● **WHAT NEEDS TO BE DONE**:
Whatever appears in the records should be given again exactly, down to the last mark.

● **RECORDS PROVIDED**:
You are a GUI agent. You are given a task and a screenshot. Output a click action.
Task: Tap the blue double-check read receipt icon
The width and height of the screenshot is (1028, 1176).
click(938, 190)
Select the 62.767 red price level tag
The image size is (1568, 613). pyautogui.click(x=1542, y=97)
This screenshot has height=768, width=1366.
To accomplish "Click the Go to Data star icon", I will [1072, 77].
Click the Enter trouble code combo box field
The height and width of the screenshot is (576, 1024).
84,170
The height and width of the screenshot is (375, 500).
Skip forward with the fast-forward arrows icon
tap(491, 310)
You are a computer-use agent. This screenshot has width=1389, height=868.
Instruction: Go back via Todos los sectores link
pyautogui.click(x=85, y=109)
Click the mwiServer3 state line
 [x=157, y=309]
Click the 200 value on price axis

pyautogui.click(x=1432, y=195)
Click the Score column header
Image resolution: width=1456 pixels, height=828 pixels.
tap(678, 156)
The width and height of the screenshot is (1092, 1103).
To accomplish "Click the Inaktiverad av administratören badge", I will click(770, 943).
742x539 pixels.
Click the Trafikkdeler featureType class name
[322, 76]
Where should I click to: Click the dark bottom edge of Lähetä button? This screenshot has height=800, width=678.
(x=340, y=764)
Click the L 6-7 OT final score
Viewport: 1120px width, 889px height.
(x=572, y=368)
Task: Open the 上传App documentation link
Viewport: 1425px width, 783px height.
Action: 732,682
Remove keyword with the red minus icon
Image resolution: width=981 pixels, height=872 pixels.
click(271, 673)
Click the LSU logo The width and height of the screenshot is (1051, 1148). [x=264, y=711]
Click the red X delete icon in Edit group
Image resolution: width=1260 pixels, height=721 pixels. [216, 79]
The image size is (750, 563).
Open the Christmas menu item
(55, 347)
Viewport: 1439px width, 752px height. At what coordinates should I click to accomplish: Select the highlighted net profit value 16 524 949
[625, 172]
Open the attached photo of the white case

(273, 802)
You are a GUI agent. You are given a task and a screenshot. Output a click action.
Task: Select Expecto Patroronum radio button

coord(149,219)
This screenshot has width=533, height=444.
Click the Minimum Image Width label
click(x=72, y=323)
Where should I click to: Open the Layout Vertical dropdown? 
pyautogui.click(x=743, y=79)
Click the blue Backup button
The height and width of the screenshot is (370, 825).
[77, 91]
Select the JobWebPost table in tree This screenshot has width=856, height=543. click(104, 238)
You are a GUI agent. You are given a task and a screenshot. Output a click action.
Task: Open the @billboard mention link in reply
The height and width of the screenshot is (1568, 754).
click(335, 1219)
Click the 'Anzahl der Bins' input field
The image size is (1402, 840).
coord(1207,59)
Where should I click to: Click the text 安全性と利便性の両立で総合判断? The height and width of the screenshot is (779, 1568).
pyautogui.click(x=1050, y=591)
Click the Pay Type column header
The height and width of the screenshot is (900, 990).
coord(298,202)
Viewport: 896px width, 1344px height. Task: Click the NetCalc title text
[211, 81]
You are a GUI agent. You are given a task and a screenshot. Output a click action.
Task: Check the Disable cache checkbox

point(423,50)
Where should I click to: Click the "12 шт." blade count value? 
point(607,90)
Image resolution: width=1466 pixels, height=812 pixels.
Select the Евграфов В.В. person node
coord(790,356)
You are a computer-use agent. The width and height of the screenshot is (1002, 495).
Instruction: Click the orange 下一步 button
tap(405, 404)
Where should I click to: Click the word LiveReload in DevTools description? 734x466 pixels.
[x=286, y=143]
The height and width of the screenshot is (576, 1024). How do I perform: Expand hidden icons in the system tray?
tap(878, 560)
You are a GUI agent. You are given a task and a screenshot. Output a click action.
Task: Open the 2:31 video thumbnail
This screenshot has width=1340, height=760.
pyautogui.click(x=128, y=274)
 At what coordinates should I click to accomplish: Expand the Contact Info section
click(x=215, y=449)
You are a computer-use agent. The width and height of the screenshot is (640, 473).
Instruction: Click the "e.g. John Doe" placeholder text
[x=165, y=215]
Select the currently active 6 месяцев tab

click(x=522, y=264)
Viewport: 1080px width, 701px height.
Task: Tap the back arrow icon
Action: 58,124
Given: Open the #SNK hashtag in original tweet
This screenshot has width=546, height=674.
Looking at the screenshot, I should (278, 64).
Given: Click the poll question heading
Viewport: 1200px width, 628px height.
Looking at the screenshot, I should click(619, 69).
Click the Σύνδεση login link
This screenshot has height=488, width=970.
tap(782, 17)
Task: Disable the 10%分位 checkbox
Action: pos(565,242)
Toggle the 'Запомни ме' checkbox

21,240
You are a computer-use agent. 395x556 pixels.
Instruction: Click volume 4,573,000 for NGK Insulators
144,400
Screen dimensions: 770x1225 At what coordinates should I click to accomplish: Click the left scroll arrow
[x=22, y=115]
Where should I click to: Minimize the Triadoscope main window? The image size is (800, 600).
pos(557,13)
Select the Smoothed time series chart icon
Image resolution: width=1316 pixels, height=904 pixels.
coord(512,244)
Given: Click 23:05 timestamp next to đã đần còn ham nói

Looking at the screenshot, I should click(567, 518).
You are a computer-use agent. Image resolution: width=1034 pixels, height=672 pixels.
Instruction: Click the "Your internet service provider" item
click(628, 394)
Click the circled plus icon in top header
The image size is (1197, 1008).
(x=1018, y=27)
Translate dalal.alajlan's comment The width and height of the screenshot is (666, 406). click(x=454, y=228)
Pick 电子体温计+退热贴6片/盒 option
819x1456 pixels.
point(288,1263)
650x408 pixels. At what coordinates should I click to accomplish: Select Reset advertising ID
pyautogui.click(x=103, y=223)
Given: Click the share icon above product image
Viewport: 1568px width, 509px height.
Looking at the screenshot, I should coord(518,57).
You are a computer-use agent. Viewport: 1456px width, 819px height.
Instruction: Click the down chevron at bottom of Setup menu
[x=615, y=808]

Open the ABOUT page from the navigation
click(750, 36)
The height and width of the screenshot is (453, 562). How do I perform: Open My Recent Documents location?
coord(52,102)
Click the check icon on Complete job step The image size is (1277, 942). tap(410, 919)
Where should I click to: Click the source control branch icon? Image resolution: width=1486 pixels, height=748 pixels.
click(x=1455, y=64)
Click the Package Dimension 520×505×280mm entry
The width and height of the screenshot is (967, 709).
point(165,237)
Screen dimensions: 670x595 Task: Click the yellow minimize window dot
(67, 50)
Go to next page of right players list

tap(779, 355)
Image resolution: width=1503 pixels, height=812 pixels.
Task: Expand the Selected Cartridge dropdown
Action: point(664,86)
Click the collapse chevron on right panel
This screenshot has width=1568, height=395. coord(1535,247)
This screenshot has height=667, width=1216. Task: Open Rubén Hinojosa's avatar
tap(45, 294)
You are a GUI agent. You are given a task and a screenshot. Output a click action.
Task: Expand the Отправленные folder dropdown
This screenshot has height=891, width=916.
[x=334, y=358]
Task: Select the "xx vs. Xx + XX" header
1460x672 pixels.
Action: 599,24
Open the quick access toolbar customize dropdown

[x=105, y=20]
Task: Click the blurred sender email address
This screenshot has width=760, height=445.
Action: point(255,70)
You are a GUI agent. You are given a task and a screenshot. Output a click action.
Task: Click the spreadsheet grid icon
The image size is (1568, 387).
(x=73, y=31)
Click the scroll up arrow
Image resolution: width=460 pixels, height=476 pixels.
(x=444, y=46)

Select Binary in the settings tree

● **TASK RESPONSE**:
You are a GUI agent. You are given a task and a screenshot. Output a click action.
Task: Tap the blue double-check read receipt icon
The width and height of the screenshot is (1028, 1176).
click(938, 190)
Select the 62.767 red price level tag
The image size is (1568, 613). pyautogui.click(x=1542, y=97)
This screenshot has height=768, width=1366.
To accomplish "Click the Go to Data star icon", I will [1072, 77].
Click the Enter trouble code combo box field
The height and width of the screenshot is (576, 1024).
84,170
The height and width of the screenshot is (375, 500).
Skip forward with the fast-forward arrows icon
tap(491, 310)
You are a computer-use agent. This screenshot has width=1389, height=868.
Instruction: Go back via Todos los sectores link
pyautogui.click(x=85, y=109)
Click the mwiServer3 state line
 [x=157, y=309]
Click the 200 value on price axis

pyautogui.click(x=1432, y=195)
Click the Score column header
Image resolution: width=1456 pixels, height=828 pixels.
tap(678, 156)
The width and height of the screenshot is (1092, 1103).
To accomplish "Click the Inaktiverad av administratören badge", I will click(770, 943).
742x539 pixels.
Click the Trafikkdeler featureType class name
[322, 76]
Where should I click to: Click the dark bottom edge of Lähetä button? This screenshot has height=800, width=678.
(x=340, y=764)
Click the L 6-7 OT final score
Viewport: 1120px width, 889px height.
(x=572, y=368)
Task: Open the 上传App documentation link
Viewport: 1425px width, 783px height.
Action: 732,682
Remove keyword with the red minus icon
Image resolution: width=981 pixels, height=872 pixels.
click(271, 673)
Click the LSU logo The width and height of the screenshot is (1051, 1148). [x=264, y=711]
Click the red X delete icon in Edit group
Image resolution: width=1260 pixels, height=721 pixels. [216, 79]
The image size is (750, 563).
Open the Christmas menu item
(55, 347)
Viewport: 1439px width, 752px height. At what coordinates should I click to accomplish: Select the highlighted net profit value 16 524 949
[625, 172]
Open the attached photo of the white case

(273, 802)
You are a GUI agent. You are given a task and a screenshot. Output a click action.
Task: Select Expecto Patroronum radio button

coord(149,219)
This screenshot has width=533, height=444.
Click the Minimum Image Width label
click(x=72, y=323)
Where should I click to: Open the Layout Vertical dropdown? 
pyautogui.click(x=743, y=79)
Click the blue Backup button
The height and width of the screenshot is (370, 825).
[77, 91]
Select the JobWebPost table in tree This screenshot has width=856, height=543. click(104, 238)
You are a GUI agent. You are given a task and a screenshot. Output a click action.
Task: Open the @billboard mention link in reply
The height and width of the screenshot is (1568, 754).
click(335, 1219)
Click the 'Anzahl der Bins' input field
The image size is (1402, 840).
coord(1207,59)
Where should I click to: Click the text 安全性と利便性の両立で総合判断? The height and width of the screenshot is (779, 1568).
pyautogui.click(x=1050, y=591)
Click the Pay Type column header
The height and width of the screenshot is (900, 990).
coord(298,202)
Viewport: 896px width, 1344px height. Task: Click the NetCalc title text
[211, 81]
You are a GUI agent. You are given a task and a screenshot. Output a click action.
Task: Check the Disable cache checkbox

point(423,50)
Where should I click to: Click the "12 шт." blade count value? 
point(607,90)
Image resolution: width=1466 pixels, height=812 pixels.
Select the Евграфов В.В. person node
coord(790,356)
You are a computer-use agent. The width and height of the screenshot is (1002, 495).
Instruction: Click the orange 下一步 button
tap(405, 404)
Where should I click to: Click the word LiveReload in DevTools description? 734x466 pixels.
[x=286, y=143]
The height and width of the screenshot is (576, 1024). How do I perform: Expand hidden icons in the system tray?
tap(878, 560)
You are a GUI agent. You are given a task and a screenshot. Output a click action.
Task: Open the 2:31 video thumbnail
This screenshot has width=1340, height=760.
pyautogui.click(x=128, y=274)
 At what coordinates should I click to accomplish: Expand the Contact Info section
click(x=215, y=449)
You are a computer-use agent. The width and height of the screenshot is (640, 473).
Instruction: Click the "e.g. John Doe" placeholder text
[x=165, y=215]
Select the currently active 6 месяцев tab

click(x=522, y=264)
Viewport: 1080px width, 701px height.
Task: Tap the back arrow icon
Action: 58,124
Given: Open the #SNK hashtag in original tweet
This screenshot has width=546, height=674.
Looking at the screenshot, I should (278, 64).
Given: Click the poll question heading
Viewport: 1200px width, 628px height.
Looking at the screenshot, I should click(619, 69).
Click the Σύνδεση login link
This screenshot has height=488, width=970.
tap(782, 17)
Task: Disable the 10%分位 checkbox
Action: pos(565,242)
Toggle the 'Запомни ме' checkbox

21,240
You are a computer-use agent. 395x556 pixels.
Instruction: Click volume 4,573,000 for NGK Insulators
144,400
Screen dimensions: 770x1225 At what coordinates should I click to accomplish: Click the left scroll arrow
[x=22, y=115]
Where should I click to: Minimize the Triadoscope main window? The image size is (800, 600).
pos(557,13)
Select the Smoothed time series chart icon
Image resolution: width=1316 pixels, height=904 pixels.
coord(512,244)
Given: Click 23:05 timestamp next to đã đần còn ham nói

Looking at the screenshot, I should click(567, 518).
You are a computer-use agent. Image resolution: width=1034 pixels, height=672 pixels.
Instruction: Click the "Your internet service provider" item
click(628, 394)
Click the circled plus icon in top header
The image size is (1197, 1008).
(x=1018, y=27)
Translate dalal.alajlan's comment The width and height of the screenshot is (666, 406). click(x=454, y=228)
Pick 电子体温计+退热贴6片/盒 option
819x1456 pixels.
point(288,1263)
650x408 pixels. At what coordinates should I click to accomplish: Select Reset advertising ID
pyautogui.click(x=103, y=223)
Given: Click the share icon above product image
Viewport: 1568px width, 509px height.
Looking at the screenshot, I should coord(518,57).
You are a computer-use agent. Viewport: 1456px width, 819px height.
Instruction: Click the down chevron at bottom of Setup menu
[x=615, y=808]

Open the ABOUT page from the navigation
click(750, 36)
The height and width of the screenshot is (453, 562). How do I perform: Open My Recent Documents location?
coord(52,102)
Click the check icon on Complete job step The image size is (1277, 942). tap(410, 919)
Where should I click to: Click the source control branch icon? Image resolution: width=1486 pixels, height=748 pixels.
click(x=1455, y=64)
Click the Package Dimension 520×505×280mm entry
The width and height of the screenshot is (967, 709).
point(165,237)
Screen dimensions: 670x595 Task: Click the yellow minimize window dot
(67, 50)
Go to next page of right players list

tap(779, 355)
Image resolution: width=1503 pixels, height=812 pixels.
Task: Expand the Selected Cartridge dropdown
Action: point(664,86)
Click the collapse chevron on right panel
This screenshot has width=1568, height=395. coord(1535,247)
This screenshot has height=667, width=1216. Task: Open Rubén Hinojosa's avatar
tap(45, 294)
You are a GUI agent. You are given a task and a screenshot. Output a click action.
Task: Expand the Отправленные folder dropdown
This screenshot has height=891, width=916.
[x=334, y=358]
Task: Select the "xx vs. Xx + XX" header
1460x672 pixels.
Action: 599,24
Open the quick access toolbar customize dropdown

[x=105, y=20]
Task: Click the blurred sender email address
This screenshot has width=760, height=445.
Action: point(255,70)
You are a GUI agent. You are given a task and a screenshot. Output a click action.
Task: Click the spreadsheet grid icon
The image size is (1568, 387).
(x=73, y=31)
Click the scroll up arrow
Image resolution: width=460 pixels, height=476 pixels.
(x=444, y=46)

Select Binary in the settings tree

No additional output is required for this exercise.